Изменить стиль страницы
Давайте руку мне на том.
Коль мы расстанемся друзьями,
В долгу не буду перед вами.

Гаснет последний лучик, опускается занавес. Зрительный зал разразился аплодисментами.

Конец. Эмма с облегчением вздыхает: все прошло хорошо, никаких срывов, она закрывает текст и откидывается на спинку стула. Актеры выходят на сцену кланяться. Молодой актер, который играет ткача Основу, проходя мимо нее, наклоняется и шепчет:

— Томми просил передать — вас ждет какой-то мужчина. Он сначала сидел в Зеленой комнате, наверно, с полчаса, но Томми пригласил его в свой кабинет. Решил, что там вам будет удобнее. Вам надо пойти и посмотреть, в чем там дело.

— Ждет меня? Но кто же?

Но Основа уже вышел на сцену. Занавес поднялся. Новый взрыв аплодисментов, улыбки, поклоны, реверансы…

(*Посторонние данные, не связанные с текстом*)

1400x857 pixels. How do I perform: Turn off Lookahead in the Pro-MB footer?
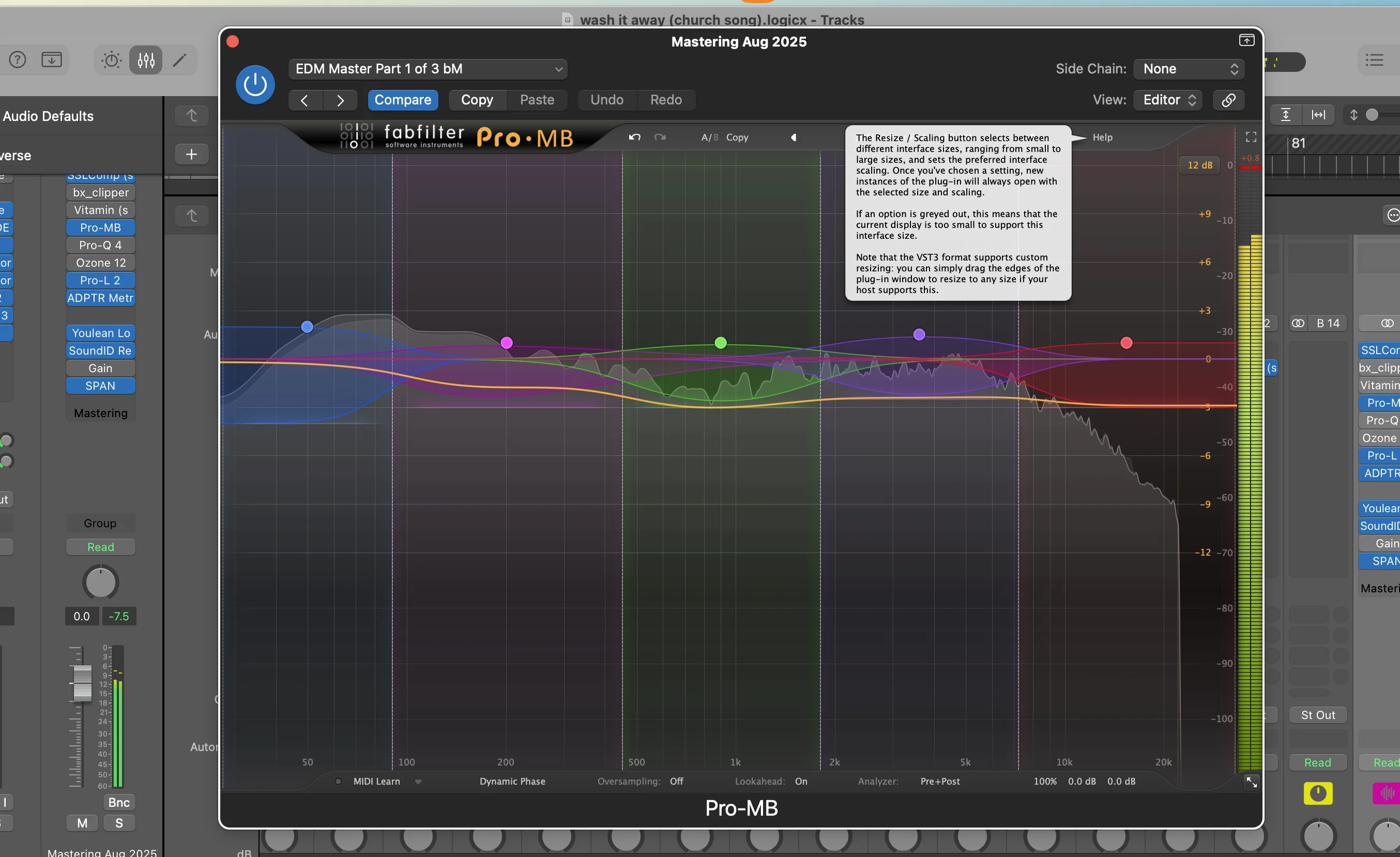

Первое, что пришло Эмме в голову, — это Кристо. Но если он, то почему не сказал? Эмма спустилась по ступеням, прошла по деревянному помосту, поднялась еще по одной лестнице и вышла на лестничную площадку. Первой по коридору стояла открытой настежь дверь в Зеленую комнату; внутри виднелся продавленный бархатный диван, на стенах старые театральные афиши. Дальше — кабинет Томми Чилдерса. Дверь в него была закрыта.

Позади нее стихли аплодисменты, но занавес снова пополз вверх и снова раздались аплодисменты.

Она открыла дверь. Кабинетик был маленький, чуть больше стенного шкафа, места хватало только для письменного стола, двух кресел и ящика с картотекой. Он сидел в кресле Томми, за столом, заваленным пьесами, письмами, программками, листками с какими-то заметками.

На стене за его спиной были приколоты кнопками сцены из спектаклей. Кто-то принес ему чашку чая, но он к нему не притронулся. Он был в жемчужно-серых брюках, вельветовом красновато-коричневом пиджаке, синей рубашке; желтый галстук он немного ослабил, так что видна была верхняя пуговка рубашки. Еще больше загоревший, чем обычно, он выглядел лет на десять моложе и невероятно привлекательно.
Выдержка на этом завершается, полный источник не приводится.